To George Washington from John Marshall, 1 May 1799

From John Marshall

Richmond May 1st [17]99

Dear Sir

You may possibly have seen a paragraph in a late publication, stating that several important offices in the gift of the Executive, & among others that of secretary of State, had been attainable by me. Few of the unpleasant occurrences produc’d by my declaration as a candidate for congress (& they have been very abundant) have given me more real chagrin than this. To make a parade of profferd offices is a vanity which I trust I do not possess, but to boast of one never in my power woud argue a littleness of mind at which I ought to blush.

I know not how the author may have acquird his information, but I beg leave to assure you that he never receivd it directly nor indirectly from me. I had no previous knowledge that such a publication was designd, or I woud certainly have suppressd so much of it as relates to this subject. The writer was unquestionably actuated by a wish to serve me & by resentment at the various malignant calumnies which have been so profusely bestowd on me. One of these was that I only wish’d a seat in Congress for the purpose of obtaining some office which my devotion to the administration might procure. To repel this was obviously the motive of the indiscreet publication I so much regret.1

A wish to rescue myself in your opinion from the imputation of an idle vanity which forms, if I know myself, no part of my character, will I trust apologize for the trouble this explanation may give you.

Messrs Goode & Gray who are the successors of Messrs Claiborne & Harrison are both fœderalists. Mr Hancock who opposd Mr Trig will, to our general disappointment not succeed. At least such is our present information. Shoud Haymond or Preston be elected the Virginia delegation will stand ten in opposition to the government—nine in support of it.2 Parties, I fear will not be so nearly balancd in our state legislature.3 With the most respectful attachment I remain Sir your obedt Servt

J: Marshall


1The letter to which Marshall is referring appeared in the Richmond newspaper Virginia Gazette and General Advertiser on 19 April. See GW’s response to Marshall of 5 May.

2In Virginia’s eighth congressional district, the Federalist Samuel Goode (1756–1822) of Chesterfield County defeated Thomas Claiborne of Brunswick County, who had held the seat since 1793 and regained it in 1801. Carter Bassett Harrison of Charles City and Prince George counties, who had also been a member of Congress since 1793, lost in the tenth district to Edwin Gray (b. 1743) of Southampton County. The Federalist Gray remained in Congress until 1813. John Johns Trigg (1748–1804), a Republican from Bedford County, was reelected in the fifth congressional district, defeating Federalist George Hancock (1754–1820) of Botetourt County. His brother Abram Trigg (1750–1809) of Montgomery County defeated Francis Preston (1765–1836) to retain his seat for the fourth district. James Machir (d. 1827), one of the three Federalists elected to Congress from Virginia in 1797, stepped aside in 1799 to allow the Federalist John Haymond (1765-1838), a former state representative from Harrison County and later a state senator representing Monongalia, Ohio, Harrison, Brooke, and Randolph couties Virginia in 1799, to face the challenge of the Republican George Jackson (1757–1831), whom Machir had replaced. Jackson won (see Machir to James McHenry, 28 April, quoted in McHenry to GW, 11 May, n.1).

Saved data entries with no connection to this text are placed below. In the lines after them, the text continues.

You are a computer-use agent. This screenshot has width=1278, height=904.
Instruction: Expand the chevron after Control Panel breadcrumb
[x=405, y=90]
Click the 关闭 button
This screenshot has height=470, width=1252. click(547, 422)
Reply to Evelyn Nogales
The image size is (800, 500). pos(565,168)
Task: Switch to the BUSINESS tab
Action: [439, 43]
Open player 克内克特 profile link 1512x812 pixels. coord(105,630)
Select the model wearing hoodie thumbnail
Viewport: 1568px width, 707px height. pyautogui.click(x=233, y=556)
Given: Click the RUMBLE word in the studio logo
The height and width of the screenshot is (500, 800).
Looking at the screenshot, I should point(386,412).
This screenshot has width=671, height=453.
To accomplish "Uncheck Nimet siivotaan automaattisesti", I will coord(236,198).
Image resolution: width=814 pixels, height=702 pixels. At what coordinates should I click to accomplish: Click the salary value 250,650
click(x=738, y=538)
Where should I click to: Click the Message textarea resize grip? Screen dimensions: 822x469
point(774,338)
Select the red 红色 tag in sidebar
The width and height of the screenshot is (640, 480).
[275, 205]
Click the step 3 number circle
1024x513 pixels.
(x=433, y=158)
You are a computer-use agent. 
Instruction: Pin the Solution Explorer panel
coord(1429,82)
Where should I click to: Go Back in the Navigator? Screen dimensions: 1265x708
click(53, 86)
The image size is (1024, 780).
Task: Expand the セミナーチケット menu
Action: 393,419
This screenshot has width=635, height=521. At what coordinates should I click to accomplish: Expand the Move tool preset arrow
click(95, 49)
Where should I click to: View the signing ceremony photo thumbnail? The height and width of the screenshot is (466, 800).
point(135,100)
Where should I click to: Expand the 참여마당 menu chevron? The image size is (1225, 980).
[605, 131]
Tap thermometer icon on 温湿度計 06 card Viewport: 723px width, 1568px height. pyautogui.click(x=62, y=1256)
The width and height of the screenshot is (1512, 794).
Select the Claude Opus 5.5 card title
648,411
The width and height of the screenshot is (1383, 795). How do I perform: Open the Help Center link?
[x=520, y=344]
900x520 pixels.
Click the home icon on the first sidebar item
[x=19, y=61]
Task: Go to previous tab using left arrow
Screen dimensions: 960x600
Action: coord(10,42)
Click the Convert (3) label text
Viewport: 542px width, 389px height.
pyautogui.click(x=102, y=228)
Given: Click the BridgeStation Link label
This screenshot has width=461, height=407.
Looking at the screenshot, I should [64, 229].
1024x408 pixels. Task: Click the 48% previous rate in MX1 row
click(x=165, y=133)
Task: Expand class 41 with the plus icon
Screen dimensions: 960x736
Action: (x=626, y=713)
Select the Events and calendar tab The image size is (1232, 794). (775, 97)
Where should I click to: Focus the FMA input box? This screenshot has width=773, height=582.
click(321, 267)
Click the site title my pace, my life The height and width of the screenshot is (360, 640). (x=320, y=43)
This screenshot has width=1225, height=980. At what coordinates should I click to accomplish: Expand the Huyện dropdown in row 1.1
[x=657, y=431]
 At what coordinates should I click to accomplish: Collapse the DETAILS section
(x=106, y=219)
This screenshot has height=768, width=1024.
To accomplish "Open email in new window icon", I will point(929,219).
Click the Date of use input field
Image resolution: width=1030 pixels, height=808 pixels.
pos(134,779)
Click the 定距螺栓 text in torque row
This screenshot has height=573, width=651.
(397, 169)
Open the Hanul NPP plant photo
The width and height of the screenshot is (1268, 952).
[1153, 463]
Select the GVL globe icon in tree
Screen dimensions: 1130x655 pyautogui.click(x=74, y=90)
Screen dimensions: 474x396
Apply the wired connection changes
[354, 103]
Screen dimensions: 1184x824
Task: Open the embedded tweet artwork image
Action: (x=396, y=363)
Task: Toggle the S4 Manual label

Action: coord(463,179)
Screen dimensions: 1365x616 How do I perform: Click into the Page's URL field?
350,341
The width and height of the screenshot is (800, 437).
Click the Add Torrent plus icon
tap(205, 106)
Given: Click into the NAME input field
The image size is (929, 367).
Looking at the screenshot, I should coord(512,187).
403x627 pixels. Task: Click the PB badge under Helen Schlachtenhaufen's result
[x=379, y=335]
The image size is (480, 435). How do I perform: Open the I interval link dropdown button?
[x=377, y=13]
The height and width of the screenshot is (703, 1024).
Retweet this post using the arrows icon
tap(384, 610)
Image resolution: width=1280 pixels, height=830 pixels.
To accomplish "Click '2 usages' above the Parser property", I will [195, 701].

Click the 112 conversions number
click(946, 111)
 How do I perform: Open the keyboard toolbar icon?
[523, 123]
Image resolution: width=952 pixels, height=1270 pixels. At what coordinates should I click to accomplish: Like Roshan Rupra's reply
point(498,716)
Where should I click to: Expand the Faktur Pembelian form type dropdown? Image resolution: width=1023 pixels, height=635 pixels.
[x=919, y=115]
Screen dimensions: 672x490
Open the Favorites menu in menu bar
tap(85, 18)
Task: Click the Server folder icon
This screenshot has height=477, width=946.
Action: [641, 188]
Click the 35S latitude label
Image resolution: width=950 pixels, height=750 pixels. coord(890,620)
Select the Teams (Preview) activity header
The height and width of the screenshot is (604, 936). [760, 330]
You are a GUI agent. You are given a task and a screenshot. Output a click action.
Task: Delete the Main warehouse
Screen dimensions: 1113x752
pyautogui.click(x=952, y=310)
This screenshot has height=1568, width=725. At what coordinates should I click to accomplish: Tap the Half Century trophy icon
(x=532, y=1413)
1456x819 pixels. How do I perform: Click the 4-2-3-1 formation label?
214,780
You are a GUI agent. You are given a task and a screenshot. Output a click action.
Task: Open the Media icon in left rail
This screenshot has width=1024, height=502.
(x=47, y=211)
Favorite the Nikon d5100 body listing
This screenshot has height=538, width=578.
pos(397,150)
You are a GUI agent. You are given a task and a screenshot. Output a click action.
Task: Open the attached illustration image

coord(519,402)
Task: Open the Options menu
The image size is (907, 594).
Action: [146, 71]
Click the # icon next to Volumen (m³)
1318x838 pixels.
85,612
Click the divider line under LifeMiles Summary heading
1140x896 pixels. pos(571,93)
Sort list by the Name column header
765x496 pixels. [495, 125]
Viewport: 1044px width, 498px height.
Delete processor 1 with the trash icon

3In the spring of 1799 several of GW’s correspondents wrote him about the elections to the state legislature and to Congress held in Virginia on 24 April. David Stuart wrote on 27 April and 2 May; John Tayloe, on 10 Feb. and 29 April; Bushrod Washington, on 10 and 26 April; Edward Carrington, on 25 April and 10 May; and John Marshall, again on 16 May. See also the returns for Loudoun and Fauquier counties which William B. Harrison sent GW on 24 April. Biographical and other data on the 1799 elections is drawn from Biographical Directory of the United States Congress, 1774–1989, (Washington, D.C., 1989), The General Assembly of Virginia, July 30, 1619–January 11, 1928: A Bicentennial Register of Members (Richmond, 1978), and Stanley B. Parsons et al., United States Congressional Districts, 1788–1841 (Westport, Conn., 1978).